日本全国に存在するうどんの中で、特に歴史が深く、製法や食感において際立った特徴を持つ代表的なうどんの総称です。(※3つ目には諸説あります)
香川県特産のうどんで、日本で最も知名度と消費量が高いと言えます。足で生地を繰り返し踏むことによって生まれる「強いコシ」と、イリコ(煮干し)をベースにした風味豊かなダシが最大の特徴です。かけ、ぶっかけ、釜揚げ、醤油うどんなど多様な食べ方があり、うどん巡りをする観光客も絶えません。
秋田県湯沢市稲庭町で作られる伝統的な「手延べ干しうどん」です。江戸時代から一子相伝の技として受け継がれ、藩主への献上品にもなりました。平べったい細麺でありながら、練りから乾燥まで数日をかける丁寧な手作業によって、滑らかで絹のようなツルツルとした喉越しと、上品なコシを持っています。

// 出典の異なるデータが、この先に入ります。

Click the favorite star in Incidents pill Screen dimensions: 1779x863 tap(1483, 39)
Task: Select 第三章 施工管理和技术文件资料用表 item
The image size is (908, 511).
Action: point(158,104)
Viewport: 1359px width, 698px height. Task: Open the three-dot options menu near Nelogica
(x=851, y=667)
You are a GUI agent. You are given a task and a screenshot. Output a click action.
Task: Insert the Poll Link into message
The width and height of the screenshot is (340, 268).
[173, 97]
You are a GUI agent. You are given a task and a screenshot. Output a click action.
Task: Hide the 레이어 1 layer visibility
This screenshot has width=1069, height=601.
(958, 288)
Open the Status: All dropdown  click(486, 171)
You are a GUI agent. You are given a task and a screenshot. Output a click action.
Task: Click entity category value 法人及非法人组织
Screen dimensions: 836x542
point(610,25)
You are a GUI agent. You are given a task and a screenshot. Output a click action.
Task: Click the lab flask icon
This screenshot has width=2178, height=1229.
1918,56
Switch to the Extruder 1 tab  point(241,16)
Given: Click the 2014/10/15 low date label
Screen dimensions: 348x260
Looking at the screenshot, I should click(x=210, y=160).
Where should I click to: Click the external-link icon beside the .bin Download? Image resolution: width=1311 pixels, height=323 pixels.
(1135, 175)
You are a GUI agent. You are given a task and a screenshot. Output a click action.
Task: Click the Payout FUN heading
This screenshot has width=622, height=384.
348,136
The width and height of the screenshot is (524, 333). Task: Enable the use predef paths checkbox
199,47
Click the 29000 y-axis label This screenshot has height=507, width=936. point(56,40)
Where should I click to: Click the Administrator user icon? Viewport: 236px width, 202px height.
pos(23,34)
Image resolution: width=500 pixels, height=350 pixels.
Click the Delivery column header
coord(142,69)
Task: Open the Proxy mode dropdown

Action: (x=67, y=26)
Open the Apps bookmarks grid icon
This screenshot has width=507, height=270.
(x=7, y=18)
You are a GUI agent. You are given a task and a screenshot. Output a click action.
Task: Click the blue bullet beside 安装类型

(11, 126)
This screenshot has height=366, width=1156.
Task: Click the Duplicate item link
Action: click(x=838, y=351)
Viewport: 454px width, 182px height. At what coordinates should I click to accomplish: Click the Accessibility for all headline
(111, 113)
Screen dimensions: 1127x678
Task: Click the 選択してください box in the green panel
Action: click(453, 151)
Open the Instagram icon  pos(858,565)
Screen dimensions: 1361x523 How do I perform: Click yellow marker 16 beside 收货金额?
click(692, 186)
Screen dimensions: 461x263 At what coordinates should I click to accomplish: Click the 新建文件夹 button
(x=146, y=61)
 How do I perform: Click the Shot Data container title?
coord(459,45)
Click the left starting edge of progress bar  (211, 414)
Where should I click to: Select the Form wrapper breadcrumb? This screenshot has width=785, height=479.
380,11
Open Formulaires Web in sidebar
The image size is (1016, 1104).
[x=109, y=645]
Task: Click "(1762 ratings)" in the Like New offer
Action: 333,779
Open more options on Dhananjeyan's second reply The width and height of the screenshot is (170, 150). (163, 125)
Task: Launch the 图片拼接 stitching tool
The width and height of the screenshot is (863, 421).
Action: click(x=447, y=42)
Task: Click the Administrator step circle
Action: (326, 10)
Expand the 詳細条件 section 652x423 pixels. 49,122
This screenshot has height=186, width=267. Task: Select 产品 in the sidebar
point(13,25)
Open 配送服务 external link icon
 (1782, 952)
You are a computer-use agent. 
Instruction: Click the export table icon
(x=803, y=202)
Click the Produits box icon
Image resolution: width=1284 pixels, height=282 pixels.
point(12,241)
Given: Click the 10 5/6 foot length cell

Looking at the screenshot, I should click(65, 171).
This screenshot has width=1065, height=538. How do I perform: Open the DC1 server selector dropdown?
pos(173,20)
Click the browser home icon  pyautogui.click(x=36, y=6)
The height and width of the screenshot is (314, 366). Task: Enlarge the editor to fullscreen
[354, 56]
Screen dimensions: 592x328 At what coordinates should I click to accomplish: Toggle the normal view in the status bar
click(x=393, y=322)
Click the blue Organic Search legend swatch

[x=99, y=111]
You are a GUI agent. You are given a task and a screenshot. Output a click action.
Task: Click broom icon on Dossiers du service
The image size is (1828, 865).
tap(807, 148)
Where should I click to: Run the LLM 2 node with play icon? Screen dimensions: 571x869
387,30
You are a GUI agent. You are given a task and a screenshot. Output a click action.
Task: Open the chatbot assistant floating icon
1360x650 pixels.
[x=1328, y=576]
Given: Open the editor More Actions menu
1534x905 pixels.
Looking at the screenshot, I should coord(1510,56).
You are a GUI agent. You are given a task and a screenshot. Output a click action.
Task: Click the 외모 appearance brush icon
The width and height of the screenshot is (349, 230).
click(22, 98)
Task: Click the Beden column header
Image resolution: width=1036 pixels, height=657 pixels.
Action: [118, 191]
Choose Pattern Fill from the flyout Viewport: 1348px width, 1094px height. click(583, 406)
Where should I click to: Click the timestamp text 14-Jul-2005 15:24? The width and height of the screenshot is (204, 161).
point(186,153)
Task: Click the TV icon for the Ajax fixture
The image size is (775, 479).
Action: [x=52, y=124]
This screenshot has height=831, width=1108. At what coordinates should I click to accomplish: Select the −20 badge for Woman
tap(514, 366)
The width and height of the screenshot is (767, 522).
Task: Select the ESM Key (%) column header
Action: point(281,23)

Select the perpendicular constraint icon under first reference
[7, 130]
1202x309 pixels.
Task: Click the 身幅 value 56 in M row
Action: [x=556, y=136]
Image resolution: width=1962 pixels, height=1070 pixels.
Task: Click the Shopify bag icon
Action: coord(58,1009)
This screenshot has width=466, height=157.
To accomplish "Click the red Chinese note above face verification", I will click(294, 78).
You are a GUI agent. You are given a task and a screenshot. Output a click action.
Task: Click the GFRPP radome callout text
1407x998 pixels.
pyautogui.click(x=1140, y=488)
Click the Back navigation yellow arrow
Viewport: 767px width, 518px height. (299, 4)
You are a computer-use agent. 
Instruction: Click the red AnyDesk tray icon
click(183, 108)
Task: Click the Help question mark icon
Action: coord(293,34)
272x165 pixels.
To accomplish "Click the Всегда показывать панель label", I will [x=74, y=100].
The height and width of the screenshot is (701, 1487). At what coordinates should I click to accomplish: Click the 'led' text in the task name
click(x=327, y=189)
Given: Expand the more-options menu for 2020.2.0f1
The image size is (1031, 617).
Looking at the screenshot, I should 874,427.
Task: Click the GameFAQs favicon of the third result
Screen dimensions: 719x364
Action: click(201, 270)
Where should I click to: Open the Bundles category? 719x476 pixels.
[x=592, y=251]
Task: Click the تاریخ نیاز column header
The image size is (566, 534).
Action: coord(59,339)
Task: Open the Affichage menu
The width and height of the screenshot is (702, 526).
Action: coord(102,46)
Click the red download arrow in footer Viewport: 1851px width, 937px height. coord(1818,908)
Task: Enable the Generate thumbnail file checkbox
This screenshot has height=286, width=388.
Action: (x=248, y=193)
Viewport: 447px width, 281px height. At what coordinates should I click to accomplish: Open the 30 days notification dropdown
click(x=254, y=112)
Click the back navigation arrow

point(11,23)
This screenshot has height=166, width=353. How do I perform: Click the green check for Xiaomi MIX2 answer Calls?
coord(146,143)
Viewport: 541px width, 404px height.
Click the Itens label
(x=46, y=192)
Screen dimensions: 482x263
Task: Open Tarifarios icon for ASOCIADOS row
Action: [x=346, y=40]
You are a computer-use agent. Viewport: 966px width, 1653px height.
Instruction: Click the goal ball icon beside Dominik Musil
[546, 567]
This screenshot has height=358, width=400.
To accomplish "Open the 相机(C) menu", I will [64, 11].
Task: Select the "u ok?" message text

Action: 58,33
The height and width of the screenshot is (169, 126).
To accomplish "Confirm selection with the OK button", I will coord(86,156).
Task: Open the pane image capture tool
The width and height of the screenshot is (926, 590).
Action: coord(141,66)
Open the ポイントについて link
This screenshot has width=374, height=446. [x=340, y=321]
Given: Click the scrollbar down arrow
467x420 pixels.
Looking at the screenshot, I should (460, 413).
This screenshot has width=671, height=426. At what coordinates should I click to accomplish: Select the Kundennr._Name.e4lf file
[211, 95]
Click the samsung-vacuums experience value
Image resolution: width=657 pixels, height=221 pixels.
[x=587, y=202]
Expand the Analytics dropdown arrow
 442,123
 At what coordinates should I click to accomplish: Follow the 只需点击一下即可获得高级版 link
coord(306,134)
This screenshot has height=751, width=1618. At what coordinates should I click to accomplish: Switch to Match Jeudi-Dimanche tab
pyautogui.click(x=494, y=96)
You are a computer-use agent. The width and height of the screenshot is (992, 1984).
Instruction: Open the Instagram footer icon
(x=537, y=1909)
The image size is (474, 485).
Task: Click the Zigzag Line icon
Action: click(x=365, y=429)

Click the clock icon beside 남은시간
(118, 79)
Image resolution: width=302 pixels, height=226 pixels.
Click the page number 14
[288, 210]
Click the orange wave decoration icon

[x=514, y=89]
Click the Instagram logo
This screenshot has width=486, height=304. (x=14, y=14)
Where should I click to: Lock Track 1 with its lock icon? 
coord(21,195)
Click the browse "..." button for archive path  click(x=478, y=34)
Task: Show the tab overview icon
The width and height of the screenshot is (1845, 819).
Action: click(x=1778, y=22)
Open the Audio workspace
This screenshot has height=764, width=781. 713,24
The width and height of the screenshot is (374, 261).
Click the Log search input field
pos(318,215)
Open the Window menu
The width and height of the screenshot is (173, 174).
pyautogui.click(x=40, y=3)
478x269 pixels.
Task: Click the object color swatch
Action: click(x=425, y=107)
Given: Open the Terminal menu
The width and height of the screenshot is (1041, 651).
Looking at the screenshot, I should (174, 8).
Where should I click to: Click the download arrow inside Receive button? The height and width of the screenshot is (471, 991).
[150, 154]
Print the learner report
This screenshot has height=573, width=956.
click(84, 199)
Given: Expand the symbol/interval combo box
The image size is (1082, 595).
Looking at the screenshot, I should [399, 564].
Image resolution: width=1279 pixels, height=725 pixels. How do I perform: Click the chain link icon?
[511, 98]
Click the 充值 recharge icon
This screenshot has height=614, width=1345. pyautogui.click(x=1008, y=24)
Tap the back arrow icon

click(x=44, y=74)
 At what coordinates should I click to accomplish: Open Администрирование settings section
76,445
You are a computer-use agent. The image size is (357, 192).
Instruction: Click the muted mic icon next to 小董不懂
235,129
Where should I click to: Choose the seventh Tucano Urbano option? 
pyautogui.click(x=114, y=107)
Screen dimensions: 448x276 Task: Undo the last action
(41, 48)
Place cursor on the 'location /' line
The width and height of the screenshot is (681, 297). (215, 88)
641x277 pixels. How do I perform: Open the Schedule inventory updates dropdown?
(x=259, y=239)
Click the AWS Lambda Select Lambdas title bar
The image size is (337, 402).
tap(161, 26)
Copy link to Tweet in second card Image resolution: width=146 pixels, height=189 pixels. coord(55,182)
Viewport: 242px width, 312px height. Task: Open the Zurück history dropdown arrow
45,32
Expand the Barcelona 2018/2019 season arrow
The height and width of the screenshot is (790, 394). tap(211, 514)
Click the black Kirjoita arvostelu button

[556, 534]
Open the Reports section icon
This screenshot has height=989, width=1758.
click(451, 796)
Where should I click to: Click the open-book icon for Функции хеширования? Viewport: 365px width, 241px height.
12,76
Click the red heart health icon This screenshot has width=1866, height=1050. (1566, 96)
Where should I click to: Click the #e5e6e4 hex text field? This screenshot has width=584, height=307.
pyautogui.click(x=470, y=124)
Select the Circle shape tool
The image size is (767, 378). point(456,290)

群馬県渋川市伊香保町にある水澤観世音の周辺で、参拝客に振る舞われたのが発祥とされる手打ちうどんです。上州産の良質な小麦粉と水沢山の湧き水を使用し、生地を鍛えては寝かせる工程を繰り返すため、透き通るような白い麺と、モチモチとした強い弾力が特徴です。冷たいざるうどんで食べるのが一般的です。
長崎県の五島列島で古くから作られている手延べうどんです。生地を延ばす過程で、五島特産の椿油を塗って熟成させるのが最大の特徴です。この椿油によって、細麺でありながら切れにくく、非常になめらかな喉越しと強いコシが生まれます。茹で上げた熱々のうどんをアゴ(トビウオ)出汁で食べる「地獄炊き」が名物です。